Do Nurses at San Juan Care Center Stick Around?

San Juan Care Center has a staff turnover rate of 42%, which is about average for New Mexico nursing homes (state average: 46%). Moderate turnover is common in nursing homes, but families should still ask about staff tenure and how the facility maintains care continuity when employees leave.

Was San Juan Care Center Ever Fined?

San Juan Care Center has no federal fines on record. CMS issues fines when nursing homes fail to meet care standards or don't correct problems found during inspections. The absence of fines suggests the facility has either maintained compliance or corrected any issues before penalties were assessed. This is a positive indicator, though families should still review recent inspection reports for the full picture.

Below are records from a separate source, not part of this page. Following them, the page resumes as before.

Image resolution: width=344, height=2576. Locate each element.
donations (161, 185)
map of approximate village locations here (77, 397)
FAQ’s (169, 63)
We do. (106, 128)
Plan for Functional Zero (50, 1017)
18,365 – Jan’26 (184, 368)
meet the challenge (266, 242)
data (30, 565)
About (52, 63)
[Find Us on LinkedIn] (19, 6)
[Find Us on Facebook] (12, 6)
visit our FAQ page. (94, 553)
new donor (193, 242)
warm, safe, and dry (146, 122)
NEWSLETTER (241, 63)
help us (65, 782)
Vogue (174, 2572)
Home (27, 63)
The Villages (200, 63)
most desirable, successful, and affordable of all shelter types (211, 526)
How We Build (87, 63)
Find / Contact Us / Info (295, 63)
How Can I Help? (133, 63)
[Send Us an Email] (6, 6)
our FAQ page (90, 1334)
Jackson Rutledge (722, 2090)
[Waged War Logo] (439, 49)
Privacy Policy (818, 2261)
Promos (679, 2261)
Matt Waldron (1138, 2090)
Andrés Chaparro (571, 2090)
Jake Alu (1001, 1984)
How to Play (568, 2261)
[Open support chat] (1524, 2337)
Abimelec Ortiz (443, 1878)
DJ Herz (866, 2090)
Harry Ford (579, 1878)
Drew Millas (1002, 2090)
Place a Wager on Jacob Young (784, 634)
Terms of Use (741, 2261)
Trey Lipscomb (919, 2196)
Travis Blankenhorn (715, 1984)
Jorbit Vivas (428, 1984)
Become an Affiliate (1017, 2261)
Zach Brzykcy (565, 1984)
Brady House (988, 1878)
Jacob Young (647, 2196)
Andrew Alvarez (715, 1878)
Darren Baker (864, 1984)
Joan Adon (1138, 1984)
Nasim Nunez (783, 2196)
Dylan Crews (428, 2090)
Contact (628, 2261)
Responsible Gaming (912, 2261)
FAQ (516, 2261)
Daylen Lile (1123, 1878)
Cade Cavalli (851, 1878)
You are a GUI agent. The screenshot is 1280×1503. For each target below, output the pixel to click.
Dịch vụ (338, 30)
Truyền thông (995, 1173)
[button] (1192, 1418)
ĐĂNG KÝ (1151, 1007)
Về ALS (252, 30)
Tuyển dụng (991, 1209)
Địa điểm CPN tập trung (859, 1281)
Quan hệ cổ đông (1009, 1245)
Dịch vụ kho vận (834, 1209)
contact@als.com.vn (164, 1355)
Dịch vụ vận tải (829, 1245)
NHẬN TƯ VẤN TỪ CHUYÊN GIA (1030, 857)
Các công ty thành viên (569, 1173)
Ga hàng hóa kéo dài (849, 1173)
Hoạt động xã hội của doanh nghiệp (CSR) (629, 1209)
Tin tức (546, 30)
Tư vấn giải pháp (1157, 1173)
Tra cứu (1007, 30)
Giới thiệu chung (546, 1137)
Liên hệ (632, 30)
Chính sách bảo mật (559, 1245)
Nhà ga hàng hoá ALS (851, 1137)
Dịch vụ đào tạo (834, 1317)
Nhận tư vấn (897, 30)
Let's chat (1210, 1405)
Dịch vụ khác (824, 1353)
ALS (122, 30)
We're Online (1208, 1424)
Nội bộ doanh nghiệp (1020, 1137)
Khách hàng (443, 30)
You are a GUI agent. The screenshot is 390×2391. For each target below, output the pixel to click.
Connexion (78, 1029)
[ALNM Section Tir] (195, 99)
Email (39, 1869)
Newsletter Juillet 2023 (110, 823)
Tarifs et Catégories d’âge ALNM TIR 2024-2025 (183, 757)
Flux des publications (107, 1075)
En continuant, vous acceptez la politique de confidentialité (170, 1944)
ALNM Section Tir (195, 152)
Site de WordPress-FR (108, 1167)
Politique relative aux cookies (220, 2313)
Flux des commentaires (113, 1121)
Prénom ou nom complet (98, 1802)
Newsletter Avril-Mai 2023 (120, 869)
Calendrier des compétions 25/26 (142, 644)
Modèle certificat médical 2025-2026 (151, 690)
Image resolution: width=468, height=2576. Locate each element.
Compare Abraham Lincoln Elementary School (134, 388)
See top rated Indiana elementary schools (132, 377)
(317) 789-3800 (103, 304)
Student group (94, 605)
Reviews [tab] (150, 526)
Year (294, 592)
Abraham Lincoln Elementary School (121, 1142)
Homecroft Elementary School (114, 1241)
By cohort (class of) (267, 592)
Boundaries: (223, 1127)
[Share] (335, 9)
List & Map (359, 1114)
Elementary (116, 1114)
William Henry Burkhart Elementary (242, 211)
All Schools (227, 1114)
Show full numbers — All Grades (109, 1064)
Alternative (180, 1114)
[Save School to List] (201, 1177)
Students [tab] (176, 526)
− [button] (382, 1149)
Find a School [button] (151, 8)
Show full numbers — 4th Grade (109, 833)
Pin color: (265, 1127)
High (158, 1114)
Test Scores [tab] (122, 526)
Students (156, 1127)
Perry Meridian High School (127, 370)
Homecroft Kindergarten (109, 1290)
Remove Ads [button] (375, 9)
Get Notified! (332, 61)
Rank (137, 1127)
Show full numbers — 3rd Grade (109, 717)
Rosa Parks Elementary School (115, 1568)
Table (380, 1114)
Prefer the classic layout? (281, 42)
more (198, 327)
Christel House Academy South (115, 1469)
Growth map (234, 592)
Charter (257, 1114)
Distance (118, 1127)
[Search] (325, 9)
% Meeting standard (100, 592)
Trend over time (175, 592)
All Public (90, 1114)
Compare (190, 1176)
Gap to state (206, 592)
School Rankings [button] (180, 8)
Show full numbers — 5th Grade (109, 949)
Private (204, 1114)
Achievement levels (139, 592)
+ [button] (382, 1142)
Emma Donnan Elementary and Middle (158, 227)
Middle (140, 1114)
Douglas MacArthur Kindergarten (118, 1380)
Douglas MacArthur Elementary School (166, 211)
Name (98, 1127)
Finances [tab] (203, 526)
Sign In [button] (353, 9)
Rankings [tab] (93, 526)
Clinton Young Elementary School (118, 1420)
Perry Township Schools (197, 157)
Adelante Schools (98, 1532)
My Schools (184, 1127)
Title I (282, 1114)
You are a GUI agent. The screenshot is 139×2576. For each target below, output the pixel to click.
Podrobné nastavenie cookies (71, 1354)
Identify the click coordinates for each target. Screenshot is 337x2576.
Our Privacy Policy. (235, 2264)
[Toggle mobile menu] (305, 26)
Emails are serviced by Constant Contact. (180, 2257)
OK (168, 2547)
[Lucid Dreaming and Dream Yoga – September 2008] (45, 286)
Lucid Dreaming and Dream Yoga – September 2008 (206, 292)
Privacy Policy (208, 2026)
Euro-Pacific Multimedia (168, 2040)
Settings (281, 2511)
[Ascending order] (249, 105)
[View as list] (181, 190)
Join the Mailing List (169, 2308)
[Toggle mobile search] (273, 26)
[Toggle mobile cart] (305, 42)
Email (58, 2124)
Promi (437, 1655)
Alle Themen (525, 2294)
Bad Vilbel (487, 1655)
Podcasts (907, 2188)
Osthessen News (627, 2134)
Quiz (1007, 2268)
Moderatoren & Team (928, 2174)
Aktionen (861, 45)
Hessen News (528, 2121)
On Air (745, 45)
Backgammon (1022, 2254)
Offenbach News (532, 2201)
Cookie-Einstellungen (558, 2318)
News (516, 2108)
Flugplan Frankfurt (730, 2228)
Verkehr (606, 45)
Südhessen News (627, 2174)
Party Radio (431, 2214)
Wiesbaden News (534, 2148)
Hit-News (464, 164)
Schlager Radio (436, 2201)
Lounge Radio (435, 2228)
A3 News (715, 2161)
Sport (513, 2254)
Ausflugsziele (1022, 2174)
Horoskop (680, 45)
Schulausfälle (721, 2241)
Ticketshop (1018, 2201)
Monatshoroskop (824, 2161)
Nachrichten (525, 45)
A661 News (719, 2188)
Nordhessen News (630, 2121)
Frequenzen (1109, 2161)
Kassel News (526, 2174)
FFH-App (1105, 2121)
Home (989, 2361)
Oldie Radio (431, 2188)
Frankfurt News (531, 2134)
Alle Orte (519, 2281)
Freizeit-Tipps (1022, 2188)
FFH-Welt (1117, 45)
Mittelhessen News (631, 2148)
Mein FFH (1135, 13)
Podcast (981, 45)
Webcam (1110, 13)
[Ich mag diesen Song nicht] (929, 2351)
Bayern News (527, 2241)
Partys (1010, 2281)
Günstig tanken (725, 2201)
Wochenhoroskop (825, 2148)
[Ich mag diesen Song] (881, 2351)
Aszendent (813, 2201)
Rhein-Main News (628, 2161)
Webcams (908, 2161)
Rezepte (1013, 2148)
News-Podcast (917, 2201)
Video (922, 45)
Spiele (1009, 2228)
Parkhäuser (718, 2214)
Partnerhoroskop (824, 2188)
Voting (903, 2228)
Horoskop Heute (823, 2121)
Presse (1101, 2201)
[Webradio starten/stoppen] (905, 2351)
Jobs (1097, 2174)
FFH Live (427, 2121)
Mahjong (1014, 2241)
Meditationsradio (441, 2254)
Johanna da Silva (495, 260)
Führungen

Is San Juan Care Center on Any Federal Watch List?

San Juan Care Center is not on any federal watch list. The most significant is the Special Focus Facility (SFF) program, which identifies the bottom 1% of nursing homes nationally based on persistent, serious quality problems. Not being on this list means the facility has avoided the pattern of deficiencies that triggers enhanced federal oversight. This is a positive indicator, though families should still review the facility's inspection history directly.